Quote every line from the top of the listing down to and including the line that contains "Add the winter".

──────── Extracted material

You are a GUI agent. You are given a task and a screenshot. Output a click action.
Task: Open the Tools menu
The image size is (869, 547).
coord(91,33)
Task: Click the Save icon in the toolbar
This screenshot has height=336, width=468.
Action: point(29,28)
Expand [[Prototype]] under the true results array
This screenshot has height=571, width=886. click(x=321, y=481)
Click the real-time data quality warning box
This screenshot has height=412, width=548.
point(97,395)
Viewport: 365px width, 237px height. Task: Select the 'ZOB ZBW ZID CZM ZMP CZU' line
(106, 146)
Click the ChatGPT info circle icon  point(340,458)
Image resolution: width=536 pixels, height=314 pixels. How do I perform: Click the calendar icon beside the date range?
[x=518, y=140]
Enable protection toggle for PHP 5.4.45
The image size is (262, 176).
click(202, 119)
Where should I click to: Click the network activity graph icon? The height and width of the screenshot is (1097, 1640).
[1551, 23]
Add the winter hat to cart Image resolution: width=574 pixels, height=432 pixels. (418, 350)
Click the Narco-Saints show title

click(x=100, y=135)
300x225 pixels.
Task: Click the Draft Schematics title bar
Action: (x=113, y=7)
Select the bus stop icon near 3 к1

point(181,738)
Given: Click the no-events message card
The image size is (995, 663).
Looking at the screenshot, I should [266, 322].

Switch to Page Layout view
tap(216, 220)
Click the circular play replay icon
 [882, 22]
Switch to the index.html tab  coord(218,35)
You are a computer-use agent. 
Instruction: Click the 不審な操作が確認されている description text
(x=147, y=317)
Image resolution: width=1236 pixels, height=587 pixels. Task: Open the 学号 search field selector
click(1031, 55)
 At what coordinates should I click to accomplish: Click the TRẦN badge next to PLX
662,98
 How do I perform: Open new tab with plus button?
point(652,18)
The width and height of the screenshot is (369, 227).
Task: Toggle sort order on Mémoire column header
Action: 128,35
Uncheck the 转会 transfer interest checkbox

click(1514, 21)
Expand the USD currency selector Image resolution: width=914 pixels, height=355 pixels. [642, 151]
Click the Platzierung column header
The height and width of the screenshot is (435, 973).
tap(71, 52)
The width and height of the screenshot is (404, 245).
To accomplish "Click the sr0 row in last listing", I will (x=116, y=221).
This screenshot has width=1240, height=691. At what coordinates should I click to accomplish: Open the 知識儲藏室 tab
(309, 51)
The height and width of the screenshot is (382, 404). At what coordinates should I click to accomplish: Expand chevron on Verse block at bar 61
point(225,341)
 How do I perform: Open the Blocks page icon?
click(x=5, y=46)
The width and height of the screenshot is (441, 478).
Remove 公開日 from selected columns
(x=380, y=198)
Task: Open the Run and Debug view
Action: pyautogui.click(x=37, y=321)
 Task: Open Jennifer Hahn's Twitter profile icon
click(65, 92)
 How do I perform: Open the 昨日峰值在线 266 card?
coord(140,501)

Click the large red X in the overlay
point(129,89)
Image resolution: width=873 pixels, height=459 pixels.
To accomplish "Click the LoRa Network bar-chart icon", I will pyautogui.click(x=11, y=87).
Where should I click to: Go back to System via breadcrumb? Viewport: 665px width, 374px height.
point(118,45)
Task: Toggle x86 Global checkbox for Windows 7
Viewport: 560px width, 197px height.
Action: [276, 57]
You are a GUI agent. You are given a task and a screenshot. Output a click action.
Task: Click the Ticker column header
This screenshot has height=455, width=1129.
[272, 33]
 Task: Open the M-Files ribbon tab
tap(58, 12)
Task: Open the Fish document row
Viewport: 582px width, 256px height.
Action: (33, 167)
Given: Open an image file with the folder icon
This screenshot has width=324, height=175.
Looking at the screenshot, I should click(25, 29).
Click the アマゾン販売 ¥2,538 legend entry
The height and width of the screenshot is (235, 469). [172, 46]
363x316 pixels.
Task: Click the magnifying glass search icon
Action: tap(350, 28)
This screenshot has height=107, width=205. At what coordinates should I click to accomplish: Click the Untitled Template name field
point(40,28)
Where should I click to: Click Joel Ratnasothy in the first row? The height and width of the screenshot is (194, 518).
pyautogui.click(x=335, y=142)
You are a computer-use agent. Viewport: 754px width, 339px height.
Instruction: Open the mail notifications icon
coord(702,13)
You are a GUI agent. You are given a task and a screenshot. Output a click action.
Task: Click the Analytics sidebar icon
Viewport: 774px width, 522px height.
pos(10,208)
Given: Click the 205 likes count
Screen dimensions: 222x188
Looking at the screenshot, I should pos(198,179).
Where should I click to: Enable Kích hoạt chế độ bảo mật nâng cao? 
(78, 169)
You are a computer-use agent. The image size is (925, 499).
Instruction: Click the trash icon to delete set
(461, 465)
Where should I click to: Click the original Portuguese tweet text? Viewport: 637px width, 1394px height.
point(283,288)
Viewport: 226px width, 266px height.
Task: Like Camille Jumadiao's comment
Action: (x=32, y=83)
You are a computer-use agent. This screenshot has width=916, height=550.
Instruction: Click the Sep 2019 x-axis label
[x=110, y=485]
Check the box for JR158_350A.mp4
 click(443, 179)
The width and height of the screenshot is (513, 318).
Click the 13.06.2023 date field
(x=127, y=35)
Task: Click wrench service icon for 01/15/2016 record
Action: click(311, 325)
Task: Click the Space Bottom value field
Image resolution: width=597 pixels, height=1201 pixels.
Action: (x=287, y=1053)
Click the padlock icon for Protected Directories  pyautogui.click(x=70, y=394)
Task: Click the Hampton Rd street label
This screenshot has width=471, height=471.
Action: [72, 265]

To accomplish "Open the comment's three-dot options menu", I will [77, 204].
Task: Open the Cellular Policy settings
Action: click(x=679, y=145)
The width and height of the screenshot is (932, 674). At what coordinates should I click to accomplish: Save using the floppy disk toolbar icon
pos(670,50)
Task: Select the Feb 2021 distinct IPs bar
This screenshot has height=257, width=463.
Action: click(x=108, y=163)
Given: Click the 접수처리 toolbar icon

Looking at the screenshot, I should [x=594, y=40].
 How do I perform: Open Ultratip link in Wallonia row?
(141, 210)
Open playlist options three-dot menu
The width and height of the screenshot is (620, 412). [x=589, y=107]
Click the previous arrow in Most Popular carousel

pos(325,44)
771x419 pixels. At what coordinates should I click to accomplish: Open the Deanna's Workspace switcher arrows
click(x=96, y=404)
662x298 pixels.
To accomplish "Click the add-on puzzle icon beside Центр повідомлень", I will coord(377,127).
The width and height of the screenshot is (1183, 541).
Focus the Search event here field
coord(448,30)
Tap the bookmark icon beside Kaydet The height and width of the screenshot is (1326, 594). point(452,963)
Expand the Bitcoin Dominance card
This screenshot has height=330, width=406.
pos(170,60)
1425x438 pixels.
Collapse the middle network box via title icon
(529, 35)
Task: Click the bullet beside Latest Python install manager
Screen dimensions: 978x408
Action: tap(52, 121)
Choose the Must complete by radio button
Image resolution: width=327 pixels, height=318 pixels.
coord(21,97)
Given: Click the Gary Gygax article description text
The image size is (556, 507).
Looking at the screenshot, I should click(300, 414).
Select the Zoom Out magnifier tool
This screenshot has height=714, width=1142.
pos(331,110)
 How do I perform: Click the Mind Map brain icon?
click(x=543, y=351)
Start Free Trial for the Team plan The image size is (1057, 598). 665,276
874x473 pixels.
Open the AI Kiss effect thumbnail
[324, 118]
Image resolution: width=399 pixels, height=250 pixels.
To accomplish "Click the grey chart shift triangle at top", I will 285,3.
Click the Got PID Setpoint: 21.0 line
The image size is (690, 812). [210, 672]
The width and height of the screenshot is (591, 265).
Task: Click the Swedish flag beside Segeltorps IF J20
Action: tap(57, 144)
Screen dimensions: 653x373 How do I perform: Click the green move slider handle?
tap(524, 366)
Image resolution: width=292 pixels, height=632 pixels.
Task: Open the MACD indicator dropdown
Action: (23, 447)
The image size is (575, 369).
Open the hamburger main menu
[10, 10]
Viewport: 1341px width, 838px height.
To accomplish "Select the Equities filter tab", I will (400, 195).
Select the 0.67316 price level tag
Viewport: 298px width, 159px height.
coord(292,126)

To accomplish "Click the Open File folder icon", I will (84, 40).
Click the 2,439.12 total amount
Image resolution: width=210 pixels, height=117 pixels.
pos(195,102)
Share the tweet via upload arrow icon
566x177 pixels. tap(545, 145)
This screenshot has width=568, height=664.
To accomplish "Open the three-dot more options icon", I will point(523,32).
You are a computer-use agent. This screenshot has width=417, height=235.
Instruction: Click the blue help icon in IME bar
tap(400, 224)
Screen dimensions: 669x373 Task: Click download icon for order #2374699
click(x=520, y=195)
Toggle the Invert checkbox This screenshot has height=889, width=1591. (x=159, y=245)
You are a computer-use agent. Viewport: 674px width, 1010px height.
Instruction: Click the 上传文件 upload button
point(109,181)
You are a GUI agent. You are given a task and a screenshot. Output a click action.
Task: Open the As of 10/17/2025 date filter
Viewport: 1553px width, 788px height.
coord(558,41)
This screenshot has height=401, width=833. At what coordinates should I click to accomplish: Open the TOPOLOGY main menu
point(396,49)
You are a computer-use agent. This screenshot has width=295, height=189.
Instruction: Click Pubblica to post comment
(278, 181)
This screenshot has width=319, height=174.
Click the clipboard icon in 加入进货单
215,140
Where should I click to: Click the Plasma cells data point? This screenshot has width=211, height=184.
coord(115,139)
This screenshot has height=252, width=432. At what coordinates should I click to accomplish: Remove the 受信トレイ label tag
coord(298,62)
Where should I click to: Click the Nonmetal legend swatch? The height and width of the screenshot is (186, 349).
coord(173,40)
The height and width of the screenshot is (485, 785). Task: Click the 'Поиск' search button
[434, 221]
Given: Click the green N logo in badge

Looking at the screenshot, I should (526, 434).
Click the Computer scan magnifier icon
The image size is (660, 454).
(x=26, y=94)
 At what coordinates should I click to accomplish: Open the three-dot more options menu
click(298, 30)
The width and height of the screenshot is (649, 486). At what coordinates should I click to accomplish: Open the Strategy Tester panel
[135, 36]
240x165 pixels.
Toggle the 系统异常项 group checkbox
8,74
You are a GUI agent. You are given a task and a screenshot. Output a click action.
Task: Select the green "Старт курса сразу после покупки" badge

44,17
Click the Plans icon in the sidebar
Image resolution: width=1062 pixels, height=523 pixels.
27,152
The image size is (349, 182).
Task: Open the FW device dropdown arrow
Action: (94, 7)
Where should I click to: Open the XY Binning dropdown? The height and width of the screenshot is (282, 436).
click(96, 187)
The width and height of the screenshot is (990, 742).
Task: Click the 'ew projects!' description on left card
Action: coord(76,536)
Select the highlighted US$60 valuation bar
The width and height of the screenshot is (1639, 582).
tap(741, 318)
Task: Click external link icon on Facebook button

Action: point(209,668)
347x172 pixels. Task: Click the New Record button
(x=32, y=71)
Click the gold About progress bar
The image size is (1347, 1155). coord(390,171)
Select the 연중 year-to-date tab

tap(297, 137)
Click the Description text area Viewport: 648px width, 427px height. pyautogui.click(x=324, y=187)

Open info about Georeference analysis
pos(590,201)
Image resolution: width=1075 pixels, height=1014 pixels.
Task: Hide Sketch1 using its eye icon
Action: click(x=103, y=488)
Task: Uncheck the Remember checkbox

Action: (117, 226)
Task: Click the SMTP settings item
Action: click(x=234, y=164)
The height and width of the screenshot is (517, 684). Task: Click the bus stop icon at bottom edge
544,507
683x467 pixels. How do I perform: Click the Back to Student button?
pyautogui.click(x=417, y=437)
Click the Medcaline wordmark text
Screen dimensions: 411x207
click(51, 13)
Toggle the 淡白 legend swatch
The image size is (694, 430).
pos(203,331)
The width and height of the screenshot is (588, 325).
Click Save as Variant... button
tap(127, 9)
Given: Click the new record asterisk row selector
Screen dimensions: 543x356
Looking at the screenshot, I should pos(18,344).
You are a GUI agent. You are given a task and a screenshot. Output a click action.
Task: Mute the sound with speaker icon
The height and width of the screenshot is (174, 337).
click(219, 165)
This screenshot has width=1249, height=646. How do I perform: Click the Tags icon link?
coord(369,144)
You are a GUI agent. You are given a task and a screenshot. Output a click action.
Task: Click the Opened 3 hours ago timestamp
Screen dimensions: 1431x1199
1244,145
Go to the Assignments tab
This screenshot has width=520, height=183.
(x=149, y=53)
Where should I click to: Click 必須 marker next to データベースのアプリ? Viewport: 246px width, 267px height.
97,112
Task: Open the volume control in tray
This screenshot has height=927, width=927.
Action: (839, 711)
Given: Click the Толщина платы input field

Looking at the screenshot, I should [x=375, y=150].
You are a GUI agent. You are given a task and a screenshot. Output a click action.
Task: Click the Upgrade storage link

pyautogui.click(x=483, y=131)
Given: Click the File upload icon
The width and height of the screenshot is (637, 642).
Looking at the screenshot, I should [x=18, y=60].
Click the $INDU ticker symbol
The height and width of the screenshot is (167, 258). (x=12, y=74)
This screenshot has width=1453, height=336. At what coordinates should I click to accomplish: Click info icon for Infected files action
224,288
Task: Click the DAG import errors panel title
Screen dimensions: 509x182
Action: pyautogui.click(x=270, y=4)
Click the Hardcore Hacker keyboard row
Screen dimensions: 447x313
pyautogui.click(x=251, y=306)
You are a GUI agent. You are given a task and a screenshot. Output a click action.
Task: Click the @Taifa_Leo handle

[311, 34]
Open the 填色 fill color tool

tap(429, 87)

────────────────

Exercise solution →
You are a GUI agent. You are given a task and a screenshot. Output a click action.
Task: Open the Tools menu
The image size is (869, 547).
coord(91,33)
Task: Click the Save icon in the toolbar
This screenshot has height=336, width=468.
Action: point(29,28)
Expand [[Prototype]] under the true results array
This screenshot has height=571, width=886. click(x=321, y=481)
Click the real-time data quality warning box
This screenshot has height=412, width=548.
point(97,395)
Viewport: 365px width, 237px height. Task: Select the 'ZOB ZBW ZID CZM ZMP CZU' line
(106, 146)
Click the ChatGPT info circle icon  point(340,458)
Image resolution: width=536 pixels, height=314 pixels. How do I perform: Click the calendar icon beside the date range?
[x=518, y=140]
Enable protection toggle for PHP 5.4.45
The image size is (262, 176).
click(202, 119)
Where should I click to: Click the network activity graph icon? The height and width of the screenshot is (1097, 1640).
[1551, 23]
Add the winter hat to cart Image resolution: width=574 pixels, height=432 pixels. (418, 350)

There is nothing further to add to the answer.